Por ello, lo que le pasa a Vera y a su padre, revela que lo que nos horroriza y conturba del mundo exterior, no es más que un reflejo de lo que llevamos dentro, y esto corresponde a lo que la película expone con crudeza en su desenlace. La escena, donde Vera finalmente cede a su naturaleza, y su familia queda devastada tras el último acto de violencia hacia el padre por parte de un grupo de fariseos, siendo el cierre de un ciclo inevitable. Esa suerte de equilibrio trágico que nos enfrenta a una verdad incómoda: detrás de los vampiros y las máscaras de animales que dotan de sentido ritual y sobrenatural a nuestros instintos, está la humanidad misma, justificando “que solo podemos sobrevivir haciendo uso de la violencia” e imponiendo nuestra supremacía ante otro más débil. Todo para resaltar que al final, crecer también implica comprender que el destino nos arrastra, tarde o temprano, a ocupar los dos lugares en este juego perverso: ser víctima y victimario.
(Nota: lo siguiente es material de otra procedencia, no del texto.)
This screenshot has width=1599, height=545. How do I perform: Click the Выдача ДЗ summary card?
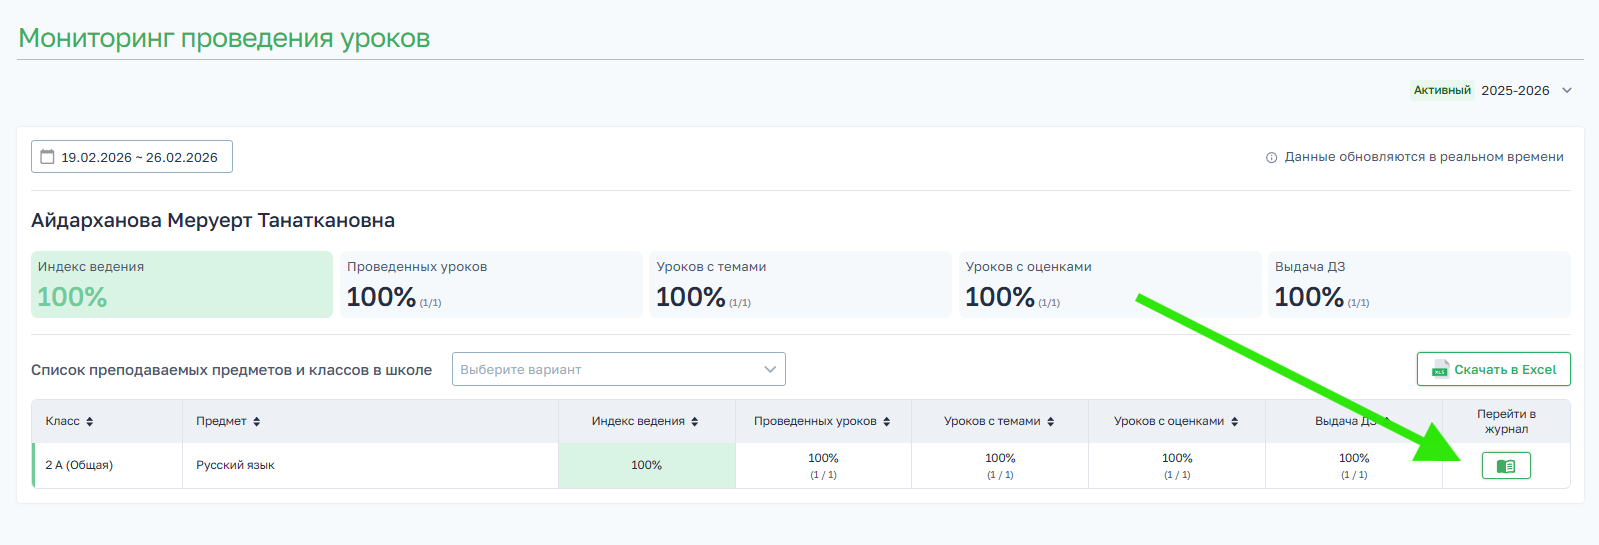pos(1418,285)

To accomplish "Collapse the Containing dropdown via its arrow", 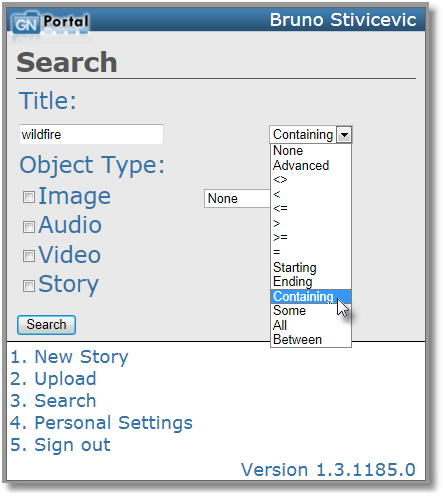I will (x=344, y=135).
Una violencia que no solo habita en las calles, sino que se gesta en el núcleo mismo de cada familia, transmitida a través de la “sangre”, incrustada en los hogares y en nuestra propia identidad.

Es precisamente por eso que la analogía del vampirismo resulta tan acertada y profunda: en este relato, los vampiros no son solo los protagonistas, sino también los antagonistas. La verdadera tragedia no recae en esos rostros desconocidos a los que desangran esporádicamente, sino en ellos mismos, atrapados en una existencia donde son a la vez víctimas y verdugos. Así, lo que inicia como un relato íntimo escala hacia una dimensión social y política, revelando el peso de la herencia y la inexorable sombra de salvajismo en nuestras raíces.

 

Por otra parte, el encuentro con esta película se asemeja a lo que viven los propios protagonistas de las historias de Julio Hernández Cordón: la pérdida de la inocencia. Cuando el Festival de Málaga retira El día es largo y oscuro de su selección oficial, tras denuncias por violencia de género, y se conoce que aquello va más allá de un simple incidente, dado que no se trata de un hecho aislado, sino de un patrón que se extiende por más de veinte años, con múltiples denuncias de mujeres que fueron no solo sus parejas sentimentales, sino también sus compañeras laborales. Historias de violencia psicológica, emocional y laboral que se suman a la existencia de hijos no reconocidos, se configura un panorama que no puede ser ignorado.

 

En ese momento la mirada del espectador se quiebra. El cine deja de ser solo cine y las películas meras ficciones para ser reflejo de quienes las crean y del sistema en el que se producen. Obligándonos a ver más allá de la pantalla, para ver que el arte también se gesta en medio de estructuras de poder, dinámicas abusivas y realidades que, al ser reveladas, transforman nuestra percepción de la obra y, en particular, porque no es cosa de Hollywood o del pasado, sino que ocurre aquí mismo en la cuna de nuestro cine latinoamericano.

 

En lo personal, conocer esta información cambió por completo mi apreciación de la película. Antes, la veía desde una perspectiva más superficial, pero ahora su profundidad se resignifica. No porque crea que solo las personas intachables puedan hacer arte, sino porque el arte adquiere un valor distinto cuando se permite escuchar todas las voces, incluso las incómodas. Porque el discurso cinematográfico es esencialmente dialógico y es en esa incomodidad, donde se revela cuánto del arte refleja el mundo. Pero, sobre todo, porque, al igual que Vera, esto nos obliga a ver cada obra como parte de nuestra propia vida, recordándonos que lo verdaderamente importante en el cine –y en cualquier creación– es su capacidad de hablar sobre la humanidad. Ninguna belleza estética puede eclipsar el valor humano de una obra, su verdadero poder radica en revelar nuestra esencia, tan deleznable como gloriosa. Precisamente, porque resulta inescindible la obra y su autor.